Fascistic theocrats: James Scaminaci comments on Insurgent Supremacists

James Scaminaci III is an independent researcher who has done important work tracing the beliefs and activities of U.S. far rightists for several decades. In Insurgent Supremacists: The U.S. Far Right’s Challenge to State and Empire I drew particularly on his research regarding the interchange in the early 1990s between Christian Reconstructionists and white nationalists, and the often-ignored role of Christian Reconstructionists in inspiring and shaping the early Patriot movement. 

In the letter below, Scaminaci responds to some of the analysis in Insurgent Supremacists, mainly regarding the relationship between Christian Reconstructionism and the New Apostolic Reformation (NAR) movement. Here are some passages from Insurgent Supremacists that outline some of their major features:
[Christian] Reconstructionist ideology is an offshoot of Presbyterianism (itself a branch of Calvinism) that was founded by Rev. R.J. Rushdoony in the 1960s....

...Reconstructionists advocate a totalitarian theocracy based on their interpretation of Old Testament law. In their ideal society, only men from approved Christian churches could vote or hold office, slavery would once again be legal, and death (preferably by stoning) would be applicable punishment for homosexuality, adultery (by women), striking a parent, heresy, blasphemy, and many other offenses. Women would be permanently “in submission” to men and expected to bear as many children as possible. Workers would have a duty to obey their employers, and labor unions would be forbidden.
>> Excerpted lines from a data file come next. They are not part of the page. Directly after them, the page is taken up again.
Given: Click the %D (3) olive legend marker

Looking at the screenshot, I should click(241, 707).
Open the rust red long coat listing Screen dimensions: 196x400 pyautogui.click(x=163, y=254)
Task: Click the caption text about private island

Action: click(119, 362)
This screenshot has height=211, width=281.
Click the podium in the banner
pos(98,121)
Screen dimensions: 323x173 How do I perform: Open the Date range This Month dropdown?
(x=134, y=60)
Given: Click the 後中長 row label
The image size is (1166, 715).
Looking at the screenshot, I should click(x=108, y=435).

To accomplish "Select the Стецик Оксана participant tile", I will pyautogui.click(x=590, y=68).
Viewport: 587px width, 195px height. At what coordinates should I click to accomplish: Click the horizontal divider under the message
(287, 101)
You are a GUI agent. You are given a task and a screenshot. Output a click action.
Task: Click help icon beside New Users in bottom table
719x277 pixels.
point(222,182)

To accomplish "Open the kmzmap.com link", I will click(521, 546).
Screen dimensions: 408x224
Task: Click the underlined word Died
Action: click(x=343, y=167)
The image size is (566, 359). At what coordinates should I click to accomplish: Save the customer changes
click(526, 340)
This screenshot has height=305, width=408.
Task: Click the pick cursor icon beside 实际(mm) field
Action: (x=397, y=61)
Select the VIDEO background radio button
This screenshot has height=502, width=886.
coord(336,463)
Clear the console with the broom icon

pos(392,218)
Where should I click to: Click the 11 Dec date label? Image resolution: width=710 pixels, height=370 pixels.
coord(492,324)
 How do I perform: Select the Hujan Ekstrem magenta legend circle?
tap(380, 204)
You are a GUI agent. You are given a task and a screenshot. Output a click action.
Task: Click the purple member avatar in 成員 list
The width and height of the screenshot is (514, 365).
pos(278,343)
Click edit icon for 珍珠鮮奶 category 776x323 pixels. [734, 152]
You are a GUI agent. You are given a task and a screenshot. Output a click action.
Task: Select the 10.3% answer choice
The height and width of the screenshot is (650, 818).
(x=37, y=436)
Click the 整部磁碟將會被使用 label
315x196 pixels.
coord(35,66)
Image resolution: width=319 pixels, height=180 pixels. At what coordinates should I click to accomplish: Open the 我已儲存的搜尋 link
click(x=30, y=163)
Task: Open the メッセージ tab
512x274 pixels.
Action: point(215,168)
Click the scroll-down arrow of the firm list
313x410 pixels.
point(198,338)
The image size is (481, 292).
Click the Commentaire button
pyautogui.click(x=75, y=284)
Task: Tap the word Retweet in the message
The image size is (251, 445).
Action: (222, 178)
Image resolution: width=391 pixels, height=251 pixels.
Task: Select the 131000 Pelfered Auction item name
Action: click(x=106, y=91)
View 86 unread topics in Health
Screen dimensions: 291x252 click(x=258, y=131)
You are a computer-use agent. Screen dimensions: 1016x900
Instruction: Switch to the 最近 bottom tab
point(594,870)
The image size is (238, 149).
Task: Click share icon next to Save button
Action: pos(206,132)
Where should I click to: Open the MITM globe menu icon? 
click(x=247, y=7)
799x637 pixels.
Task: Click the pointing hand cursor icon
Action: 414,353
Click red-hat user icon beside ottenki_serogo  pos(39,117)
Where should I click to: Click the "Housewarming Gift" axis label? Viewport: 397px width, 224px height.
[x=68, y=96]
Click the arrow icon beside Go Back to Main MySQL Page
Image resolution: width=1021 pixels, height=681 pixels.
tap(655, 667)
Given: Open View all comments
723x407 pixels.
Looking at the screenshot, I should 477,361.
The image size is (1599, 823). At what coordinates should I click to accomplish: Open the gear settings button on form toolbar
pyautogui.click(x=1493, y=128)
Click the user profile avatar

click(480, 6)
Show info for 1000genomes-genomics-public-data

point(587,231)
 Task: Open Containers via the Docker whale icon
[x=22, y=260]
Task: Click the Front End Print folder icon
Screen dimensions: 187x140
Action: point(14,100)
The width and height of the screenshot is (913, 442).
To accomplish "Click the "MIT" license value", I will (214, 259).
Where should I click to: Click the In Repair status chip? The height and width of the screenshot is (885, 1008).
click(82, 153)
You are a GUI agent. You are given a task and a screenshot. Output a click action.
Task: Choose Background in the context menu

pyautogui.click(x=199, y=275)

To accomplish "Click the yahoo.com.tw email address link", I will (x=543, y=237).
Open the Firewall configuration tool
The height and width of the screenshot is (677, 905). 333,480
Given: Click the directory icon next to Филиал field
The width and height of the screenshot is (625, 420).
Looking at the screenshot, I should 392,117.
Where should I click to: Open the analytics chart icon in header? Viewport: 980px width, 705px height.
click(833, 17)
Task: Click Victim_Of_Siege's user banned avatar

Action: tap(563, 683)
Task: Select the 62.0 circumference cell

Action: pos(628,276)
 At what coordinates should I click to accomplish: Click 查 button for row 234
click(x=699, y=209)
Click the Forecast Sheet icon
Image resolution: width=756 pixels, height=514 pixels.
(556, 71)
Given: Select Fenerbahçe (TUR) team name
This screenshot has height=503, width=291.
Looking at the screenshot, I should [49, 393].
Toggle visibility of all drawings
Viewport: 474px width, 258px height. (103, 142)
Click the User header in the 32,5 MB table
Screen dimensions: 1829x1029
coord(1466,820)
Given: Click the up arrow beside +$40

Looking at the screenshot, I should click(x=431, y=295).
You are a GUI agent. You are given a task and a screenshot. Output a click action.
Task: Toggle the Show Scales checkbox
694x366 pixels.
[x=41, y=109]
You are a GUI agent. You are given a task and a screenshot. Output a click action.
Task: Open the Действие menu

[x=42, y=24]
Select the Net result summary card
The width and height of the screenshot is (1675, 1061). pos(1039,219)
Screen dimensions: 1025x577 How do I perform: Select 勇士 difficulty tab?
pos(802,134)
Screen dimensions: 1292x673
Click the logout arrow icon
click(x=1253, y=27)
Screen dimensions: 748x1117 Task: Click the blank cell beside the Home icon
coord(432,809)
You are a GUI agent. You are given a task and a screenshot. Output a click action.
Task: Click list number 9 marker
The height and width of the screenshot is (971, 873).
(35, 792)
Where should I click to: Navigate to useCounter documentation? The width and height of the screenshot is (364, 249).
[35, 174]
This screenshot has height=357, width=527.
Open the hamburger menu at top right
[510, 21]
Unlike most theocracies, the Reconstructionist model does not involve a highly centralized state, but rather puts most of the coercive authority either with local government or with nongovernmental institutions, especially the family and the church (31-32).
Christian Reconstructionism has always been a small movement, but has had disproportionate influence on the Christian right as a whole. Reconstructionists have been particularly influential in the anti-abortion rights movement, in Christian homeschooling, and in promoting the concept of “biblical patriarchy.”

New Apostolic Reformation, which is was formally launched by C. Peter Wagner in 1996, is a much larger Christian right current based among Pentecostals and Charismatics, who unlike Reconstructionists believe in miracles and divinely inspired prophecy as active components of Christian worship today. NAR is more ethnically diverse than the lily-white Reconstructionist movement, and allows women more latitude to play public and leadership roles. However,

like Reconstructionism, NAR theology declares that Christians are called to “take dominion” over all areas of society in preparation for Christ’s return. NAR leaders phrase this in terms of taking control of “Seven Mountains,” i.e., seven key societal institutions: government, media, family, business/finance, education, church/religion, and arts/entertainment.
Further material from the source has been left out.